WRITTEN PROBLEM A - According to the passage about Truman, on what date did he sail for France?
WRITTEN PROBLEM B - Reproduce the part of the passage about Truman between "Truman was sworn" and "with the organization.", inclusive.
WRITTEN PROBLEM C - Carry on the passage about Truman past its last sentence.

===== EXTRACT

In 1917, just before the United States entered World War I, he enlisted in the U.S. Army, training at Camp Doniphan in Oklahoma. He returned to Missouri and was elected first lieutenant by the men of Missouri’s Second Field Artillery. Truman was commissioned a captain and on March 30, 1918, he sailed for France in command of Battery D, the “Dizzy D”, of the 129th Field Artillery, 35th Division, American Expeditionary Force, taming his unit. They distinguished themselves in the battles of Saint-Mihiel and Argonne, and Truman never lost a man. He discovered he had talents as a leader and gained the esteem and affection of his men. In April 1919, he returned home a major and a hero, and of June 28th he married Bess Wallace, his childhood sweetheart. The couple had one daughter, Mary Margaret Truman who was born in 1924. In the fall of 1919 he established a men’s clothing store in Kansas City with a partner, Eddie Jacobson, an army buddy from training camp. The Dizzy D veterans were big customers and the store did a booming business after the war. But when the postwar depression hit, farm prices fell sharply and the business failed, finally closing in 1922. Left with heavy debts, Truman refused to declare bankruptcy and eventually repaid his creditors.



Encouraged by Jim Pendergast, who was Mike’s son and also an army friend, Truman turned to politics. He entered a four-way Democratic primary for an eastern Jackson County judgeship and based on his war record and his Missouri background, he won the primary and the general election. He was sworn into his first public office in January 1923. He failed to win reelection in 1924 and spent the next two years selling automotive club memberships and entered into a banking venture. He was elected the presiding judge of the court two years later and reelected to that post in 1930. These positions were administrative rather than judicial and they enabled Truman to earn the respect of his constituents by being an honest official, firing any man who failed to do an honest job.



In 1929, Mike Pendergast had died and his two sons, Jim and Tom, replaced him as head of the Kansas City Democratic Political machine. By 1934, the Pendergast machine was a tool for gangsters promoting vice rings, bootlegging, bribes, gambling and murder. Truman was eager to move higher in politics, and when Tom Pendergast approached him in 1934 to run for the U.S. Senate, he accepted. Truman campaigned vigorously, capitalizing on the popularity of President Roosevelt and his own political record. Truman soundly defeated his Republican opponent, but not without help from the Pendergast machine.



Truman was sworn in as the junior senator from Missouri on January 3, 1935. He arrived in Washington facing the resentment of fellow Senators regarding his association with the Pendergast machine. The White House was already investigating the Pendergasts and Roosevelt felt Truman would probably be implicated. When the Pendergast investigation ended, it revealed widespread corruption and brutality but it failed to implicate Truman in a single act of wrongdoing. Pendergast was sent to prison for income tax evasion and Truman was criticized for his ties with the organization.




Despite his Pendergast ties, Truman won an unexpected reelection in 1940, and received a standing ovation when he returned to the Senate. He was named the head of an investigation committee into the waste and confusion in the defense program and The Truman Committee put him on the national stage. Roosevelt’s health was a great concern to party leaders who assumed he would fun for a fourth term. They were eager to find a vice president who would be more appealing to mainstream voters and who would not be as liberal as the current vice president Henry A. Wallace, who offended many conservative leaders of the Democratic Party. Roosevelt persuaded Truman to run with him and Truman defeated Wallace for the nomination on the second ballot at the Democratic National Convention. The ticket was overwhelmingly elected and Truman took the oath of office as vice president on January 20, 1945.

==========
===== STORED DATA

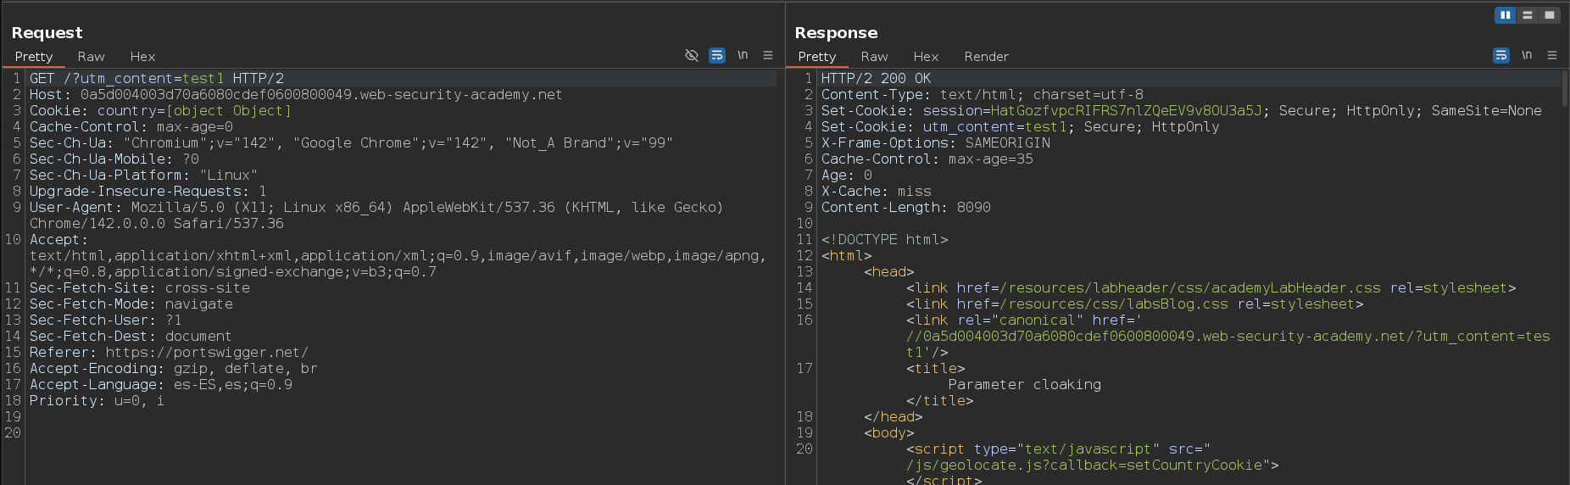Screen dimensions: 1570x485
Task: View the Hex tab in Response panel
Action: [x=926, y=57]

==========

REPLY A - March 30, 1918.

REPLY B -
Truman was sworn in as the junior senator from Missouri on January 3, 1935. He arrived in Washington facing the resentment of fellow Senators regarding his association with the Pendergast machine. The White House was already investigating the Pendergasts and Roosevelt felt Truman would probably be implicated. When the Pendergast investigation ended, it revealed widespread corruption and brutality but it failed to implicate Truman in a single act of wrongdoing. Pendergast was sent to prison for income tax evasion and Truman was criticized for his ties with the organization.

REPLY C -
Vice President Harry S. Truman plays the piano with Actress Lauren Bacall atop at the National Press Club Canteen.



Truman saw very little of the President after the inauguration. Roosevelt left Washington for the Yalta Conference and when he returned in March, he met with Truman only two times for short meetings, and had not informed him abut the conduct of the war or the plans for peace. Thirteen days later, on April 12, 1945, Truman was summoned to the White House, where Eleanor Roosevelt told him, “Harry, the president is dead.”


The first page of this document is a memorandum from the Secretary of War, Henry Stimson, asking for Truman's permission to issue the press release announcing the dropping of the  atomic bomb on Hiroshima, Japan. The second page contains Truman's handwritten response granting permission but asking that the release be made no sooner than August 2, after the conclusion of the Potsdam Conference. Courtesy of:  National Archives and Records Administration


Truman faced the awesome task of President by dealing with the problems as they emerged, his first month largely devoted to briefings by Roosevelt’s aides. When victory in Europe seemed certain, he insisted on the unconditional German surrender. On May 8, 1945, his 61st birthday, he proclaimed Victory-In-Europe Day (V-E Day). He continued to carry out Roosevelt’s policies with the establishment of the United Nations and attended the founding conference in late April. When Japan vowed to continue fighting after Germany surrendered, he authorized the atomic bombing of Hiroshima on August 6, 1945 and Nagasaki on August 8, 1945, bringing the war to an end quickly.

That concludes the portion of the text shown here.